Le scoperte del laboratorio di Gilbert si inseriscono in un contesto di crescente consapevolezza riguardo all’importanza e alla diffusione del flusso di informazioni di feedback all’interno della corteccia visiva, con potenziali implicazioni che si estendono ben oltre questo sistema sensoriale. “Ritengo che le interazioni dall’alto verso il basso siano di importanza cruciale per l’intera gamma delle funzioni cerebrali, inclusi gli altri sensi, il controllo motorio e le funzioni cognitive di ordine superiore. Pertanto, una comprensione approfondita delle basi cellulari e circuitali di queste interazioni potrebbe ampliare significativamente la nostra conoscenza dei meccanismi che sottendono i disturbi cerebrali“, afferma con convinzione Gilbert.

In linea con questa prospettiva, il laboratorio di Gilbert sta intraprendendo nuove direzioni di ricerca, focalizzandosi sullo studio di modelli animali di autismo sia a livello comportamentale che di imaging cerebrale. Will Snyder, un ricercatore specializzato all’interno del laboratorio, condurrà approfondite analisi sulle differenze percettive che emergono tra topi modello di autismo e i loro omologhi selvatici.

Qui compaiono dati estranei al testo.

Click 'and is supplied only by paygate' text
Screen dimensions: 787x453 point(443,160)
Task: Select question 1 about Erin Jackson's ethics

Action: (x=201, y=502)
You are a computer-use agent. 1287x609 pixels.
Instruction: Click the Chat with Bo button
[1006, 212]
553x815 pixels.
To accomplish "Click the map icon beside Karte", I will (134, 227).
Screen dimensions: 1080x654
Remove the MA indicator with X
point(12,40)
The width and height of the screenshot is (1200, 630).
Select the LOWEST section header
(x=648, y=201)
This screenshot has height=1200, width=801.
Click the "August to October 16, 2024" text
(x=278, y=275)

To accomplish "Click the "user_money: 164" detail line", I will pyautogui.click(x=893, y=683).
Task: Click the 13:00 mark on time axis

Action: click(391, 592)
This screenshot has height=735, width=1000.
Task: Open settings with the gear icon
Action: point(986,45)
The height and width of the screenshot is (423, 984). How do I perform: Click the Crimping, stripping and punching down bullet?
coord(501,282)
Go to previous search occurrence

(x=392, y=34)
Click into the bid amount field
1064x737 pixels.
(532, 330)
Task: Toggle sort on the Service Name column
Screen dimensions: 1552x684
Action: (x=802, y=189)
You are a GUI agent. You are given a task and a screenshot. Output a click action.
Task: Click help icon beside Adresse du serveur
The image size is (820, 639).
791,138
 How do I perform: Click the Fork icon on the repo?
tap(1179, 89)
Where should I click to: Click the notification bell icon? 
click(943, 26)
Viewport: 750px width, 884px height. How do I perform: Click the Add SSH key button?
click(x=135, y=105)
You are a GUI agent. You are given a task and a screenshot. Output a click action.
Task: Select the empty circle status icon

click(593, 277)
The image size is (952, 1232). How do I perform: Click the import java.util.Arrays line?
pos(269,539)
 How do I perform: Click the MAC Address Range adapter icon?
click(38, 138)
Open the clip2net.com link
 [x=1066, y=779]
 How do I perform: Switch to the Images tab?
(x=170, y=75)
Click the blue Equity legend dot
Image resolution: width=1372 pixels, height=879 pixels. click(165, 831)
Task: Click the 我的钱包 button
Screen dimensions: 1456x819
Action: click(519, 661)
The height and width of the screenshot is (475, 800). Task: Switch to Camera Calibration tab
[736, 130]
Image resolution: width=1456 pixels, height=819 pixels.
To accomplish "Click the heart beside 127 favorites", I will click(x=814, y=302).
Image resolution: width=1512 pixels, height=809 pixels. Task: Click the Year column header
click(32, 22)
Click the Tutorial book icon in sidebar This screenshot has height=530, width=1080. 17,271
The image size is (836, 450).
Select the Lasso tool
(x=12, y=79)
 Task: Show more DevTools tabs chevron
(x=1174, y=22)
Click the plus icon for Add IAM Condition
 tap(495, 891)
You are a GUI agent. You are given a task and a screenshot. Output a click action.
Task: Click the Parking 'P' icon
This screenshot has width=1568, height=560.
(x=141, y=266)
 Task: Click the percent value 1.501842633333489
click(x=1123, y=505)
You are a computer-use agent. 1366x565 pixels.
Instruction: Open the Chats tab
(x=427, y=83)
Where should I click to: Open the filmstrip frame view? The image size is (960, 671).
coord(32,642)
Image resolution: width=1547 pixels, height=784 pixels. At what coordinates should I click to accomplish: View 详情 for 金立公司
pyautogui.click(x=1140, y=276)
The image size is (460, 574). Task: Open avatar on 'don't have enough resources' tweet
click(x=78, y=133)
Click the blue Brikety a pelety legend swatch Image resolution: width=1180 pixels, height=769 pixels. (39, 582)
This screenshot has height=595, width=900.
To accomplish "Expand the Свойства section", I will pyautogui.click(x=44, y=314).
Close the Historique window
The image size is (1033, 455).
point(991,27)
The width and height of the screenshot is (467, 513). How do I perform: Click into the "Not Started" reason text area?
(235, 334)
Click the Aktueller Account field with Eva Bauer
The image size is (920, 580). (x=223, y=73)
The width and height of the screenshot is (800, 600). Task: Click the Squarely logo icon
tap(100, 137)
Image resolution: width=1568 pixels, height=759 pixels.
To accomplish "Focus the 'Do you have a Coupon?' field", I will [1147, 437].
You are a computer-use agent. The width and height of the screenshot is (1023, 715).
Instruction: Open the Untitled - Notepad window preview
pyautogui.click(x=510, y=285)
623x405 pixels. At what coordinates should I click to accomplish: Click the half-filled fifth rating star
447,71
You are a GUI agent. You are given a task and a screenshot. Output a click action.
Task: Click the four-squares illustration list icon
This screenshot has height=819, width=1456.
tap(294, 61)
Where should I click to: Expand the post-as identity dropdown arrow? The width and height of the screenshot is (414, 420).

Il laboratorio si avvarrà delle tecnologie di neuroimaging altamente avanzate dell’Elizabeth R. Miller Brain Observatory, un centro di ricerca interdisciplinare situato all’interno del campus del Rockefeller Center, per osservare vaste popolazioni neuronali nel cervello degli animali mentre sono impegnati in comportamenti naturali: “Il nostro obiettivo primario è quello di accertare se sia possibile identificare eventuali differenze percettive significative tra questi due gruppi e, parallelamente, di comprendere il funzionamento specifico dei circuiti corticali che potrebbero essere alla base di tali divergenze“, conclude Gilbert, delineando le ambiziose prospettive future della sua ricerca.

Lo studio è stato pubblicato su PNAS.